Should I appeal?
on 5/5/11 9:03 pm - SC
I have Compass Rose Health Plan (a federal employee plan). My brochure states bariatric surgery is cover under the following conditions:
"Surgical treatment of morbid obesity (bariatric surgery) – a condition in which an individual (1) is the greater of 100 pounds or 100% over his/her normal weight (in accordance with our underwriting standards) with complicating conditions; (2) has been so for at least five years with documented unsuccessful attempts to reduce under a doctor-monitored diet and exercise program and (3) is age 18 or older."
I finally got through all the testing and such with the DR and my precertification was requested, and the insurance is asking for proof I did a 6 month supervised plan within the last year. That's not what the brochure states. Further, I called and spoke with multiple people (getting multiple interpretations of the policy and none of them would provide me with info in writing). One of the answers I got that I agree with was that as long as I had a monitored plan (of any length) within the previous five years, I would be covered. I submitted paperwork with a 3 month plan from 2008.

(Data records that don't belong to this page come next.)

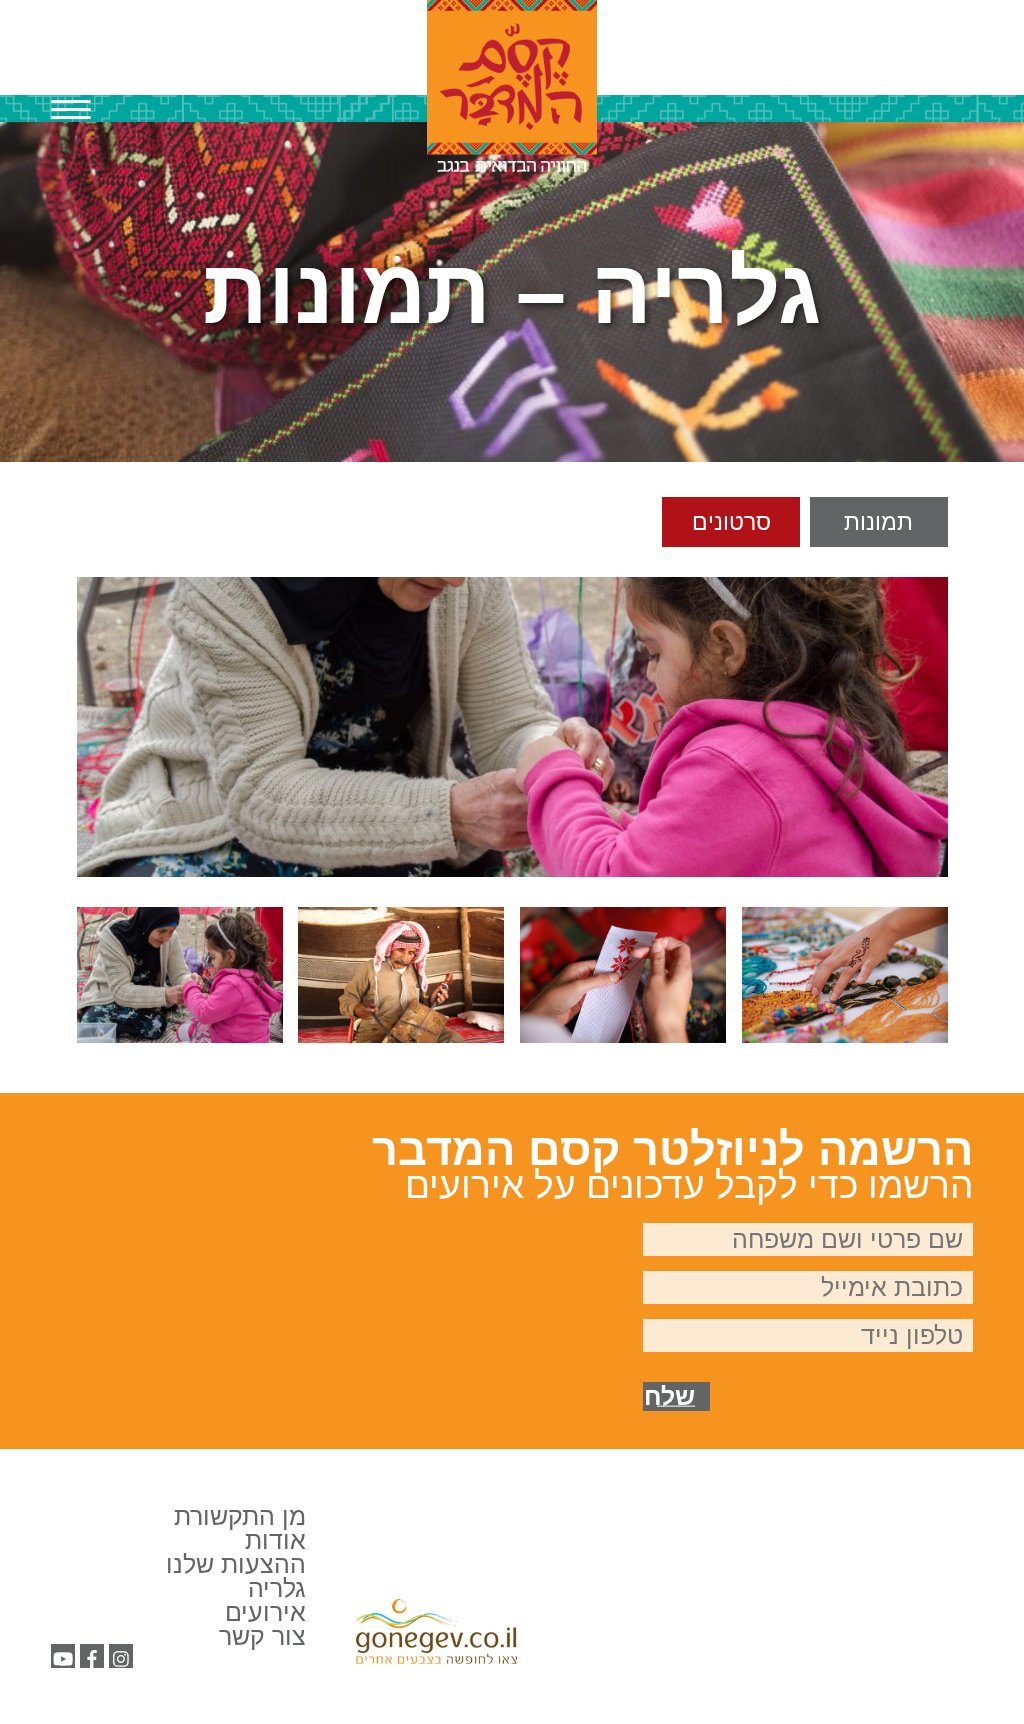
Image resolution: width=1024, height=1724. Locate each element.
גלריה (277, 1588)
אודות (275, 1540)
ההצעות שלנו (236, 1564)
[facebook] (92, 1659)
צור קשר (262, 1636)
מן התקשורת (240, 1516)
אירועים (265, 1612)
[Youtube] (63, 1659)
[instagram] (121, 1659)
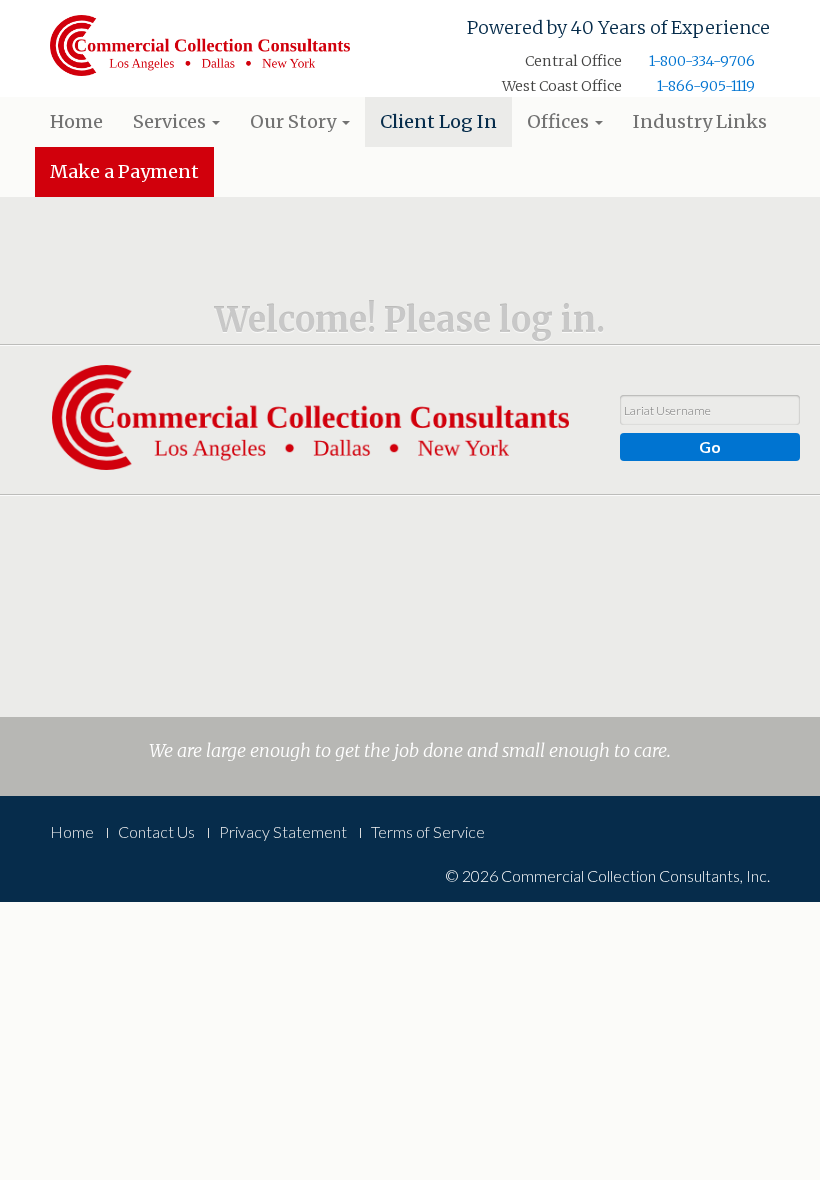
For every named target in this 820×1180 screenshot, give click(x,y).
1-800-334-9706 (702, 61)
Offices (560, 121)
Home (76, 121)
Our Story (295, 121)
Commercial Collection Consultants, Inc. (200, 48)
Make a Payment (124, 171)
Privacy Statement (283, 831)
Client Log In (438, 121)
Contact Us (156, 831)
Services (171, 121)
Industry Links (700, 121)
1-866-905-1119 (706, 86)
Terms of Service (428, 831)
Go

I give all this background because I have a feeling I am going to be denied. I recently started to visit the Dr monthly while doing weigh****chers just in case, but I don't want to wait another 4 months. The timing would be bad. Is there any point to appealing the decision based on misleading information in the brochure and misinformation from the customer service reps? I appreciate any insight.
If you are denied, and need the surgery (which you obviously do otherwise you wouldn't be doing it!) then you need to appeal. But use your doctor as a HUGE crutch for appealing. They know what to say and what to do. Insurance agencies usually deny the first time anything comes across their desk. (My Dad worked as an insurance agent for 25 years!)